Small wonder housing developments in the 50s were called “subdivisions”—a mathematical term. They aren’t communities. Big front yards and rear patios ensure that faux porches (too cramped for seating and too far from sidewalks) are not bridges.
For years I understood this only on a theoretical level. Then we moved to downtown Annapolis. No yard. A large porch snuggled up to the sidewalk and street. Hundreds of townspeople walk by everyday. In the summer the porch is shaded and cool. When the leaves are down, the winter sun warms the porch. We live outside almost year ‘round.
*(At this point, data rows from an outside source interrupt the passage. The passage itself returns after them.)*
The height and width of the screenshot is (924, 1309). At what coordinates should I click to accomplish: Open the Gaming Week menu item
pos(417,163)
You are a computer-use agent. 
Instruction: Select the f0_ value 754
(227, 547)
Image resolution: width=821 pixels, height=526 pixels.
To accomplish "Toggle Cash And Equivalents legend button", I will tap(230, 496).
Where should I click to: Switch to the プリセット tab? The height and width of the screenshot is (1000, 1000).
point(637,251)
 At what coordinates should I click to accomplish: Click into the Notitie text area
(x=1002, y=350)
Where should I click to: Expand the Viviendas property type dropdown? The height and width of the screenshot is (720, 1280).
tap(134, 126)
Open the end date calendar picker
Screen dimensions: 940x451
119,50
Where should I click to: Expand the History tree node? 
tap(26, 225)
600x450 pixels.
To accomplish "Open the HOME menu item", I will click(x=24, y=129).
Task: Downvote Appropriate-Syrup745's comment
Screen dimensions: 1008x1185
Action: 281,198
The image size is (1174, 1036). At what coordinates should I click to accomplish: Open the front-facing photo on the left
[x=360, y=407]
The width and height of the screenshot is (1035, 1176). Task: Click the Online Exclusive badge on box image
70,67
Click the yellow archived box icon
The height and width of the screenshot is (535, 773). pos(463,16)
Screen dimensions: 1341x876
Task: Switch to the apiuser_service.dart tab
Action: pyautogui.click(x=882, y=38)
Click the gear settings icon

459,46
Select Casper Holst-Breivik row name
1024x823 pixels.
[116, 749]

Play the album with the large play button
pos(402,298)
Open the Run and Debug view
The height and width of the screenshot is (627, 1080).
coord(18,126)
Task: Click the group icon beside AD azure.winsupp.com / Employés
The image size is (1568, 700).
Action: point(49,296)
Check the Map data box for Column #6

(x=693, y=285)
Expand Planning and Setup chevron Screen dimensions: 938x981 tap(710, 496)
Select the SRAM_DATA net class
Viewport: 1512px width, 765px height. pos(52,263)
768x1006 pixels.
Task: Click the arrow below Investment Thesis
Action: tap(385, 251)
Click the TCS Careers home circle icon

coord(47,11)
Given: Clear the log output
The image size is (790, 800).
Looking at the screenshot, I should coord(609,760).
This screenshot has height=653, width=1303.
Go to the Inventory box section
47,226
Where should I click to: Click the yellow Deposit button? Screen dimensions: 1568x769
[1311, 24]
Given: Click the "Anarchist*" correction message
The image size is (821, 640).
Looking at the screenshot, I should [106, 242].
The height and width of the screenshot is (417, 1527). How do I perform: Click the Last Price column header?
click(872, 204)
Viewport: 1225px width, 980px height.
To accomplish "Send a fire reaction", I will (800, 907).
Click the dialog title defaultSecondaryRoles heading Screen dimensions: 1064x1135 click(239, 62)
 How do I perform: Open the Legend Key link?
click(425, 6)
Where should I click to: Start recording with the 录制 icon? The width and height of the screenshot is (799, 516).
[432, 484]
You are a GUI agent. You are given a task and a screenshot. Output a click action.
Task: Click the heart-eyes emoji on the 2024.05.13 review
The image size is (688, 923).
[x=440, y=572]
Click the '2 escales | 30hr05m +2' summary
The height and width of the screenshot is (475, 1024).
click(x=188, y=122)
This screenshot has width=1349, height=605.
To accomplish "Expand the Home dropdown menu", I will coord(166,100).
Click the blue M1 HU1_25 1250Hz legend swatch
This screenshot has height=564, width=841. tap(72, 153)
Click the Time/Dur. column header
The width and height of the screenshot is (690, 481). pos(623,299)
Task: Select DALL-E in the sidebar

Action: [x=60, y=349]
In a little over a year we’ve enjoyed many serendipitous encounters just sitting on our porch. That’s the power of porches. A few weeks back, two 20-somethings—Jeremy and Maca—were walking by. We said hello from our porch. They said they’d always admired our home. We invited them in. It turns out Jeremy knows our son Mark. We’re having dinner with this couple in a few weeks.
In his book, “The Vanishing Neighbor,” Marc J. Dunkelman says people are good at tending their inner-ring relationships—their family and friends. They’re pretty good at tending to outer-ring relationships—their hundreds of Facebook acquaintances or, for Christians, their church, which they have to drive to. It’s not in any neighborhood. But Americans spend less time with middle-ring relationships—the neighborhood. Middle-ring friendships are formed by serendipitous encounters, the neighbor whose political opinions you find abhorrent. In a neighborhood, you find ways to work together.
Dunkelman’s work dovetails with Oliver Roy’s Holy Ignorance. Roy begins by noting that religion, though still obviously an important part of modern society, has been relegated to the private sphere, becoming an increasingly private “interior” search for spiritual well-being. Faith communities of every stripe increasingly withdraw from neighborhoods and the broader culture. They aren’t really neighbors.
When Jesus was asked Who is my neighbor?, he replied it’s the wrong question. Be a neighbor. Being a neighbor means appreciating the famous first line of Tolstoy’s novel Anna Karenina: “Happy families are all alike; every unhappy family is unhappy in its own way.” He meant that for marriages to flourish, they must succeed in many different respects: sexual attraction, agreement about money, child discipline, religion, in-laws, and so on. Failure in any one respect can doom a marriage. Same goes for community. They require many things—walkable towns, places to go, people to see, safe streets, building codes that permit houses snuggled close together. And they require porches.
As I said, Kathy and I are getting an education. The gap between the private and public domain has widened too far. The New Urbanists get this. They understand Churchill’s maxim. We shape our building and then they shape us. New Urbanists are building homes with front porches. Christians serious about building community would benefit from understanding how the built community shapes us in ways big and small.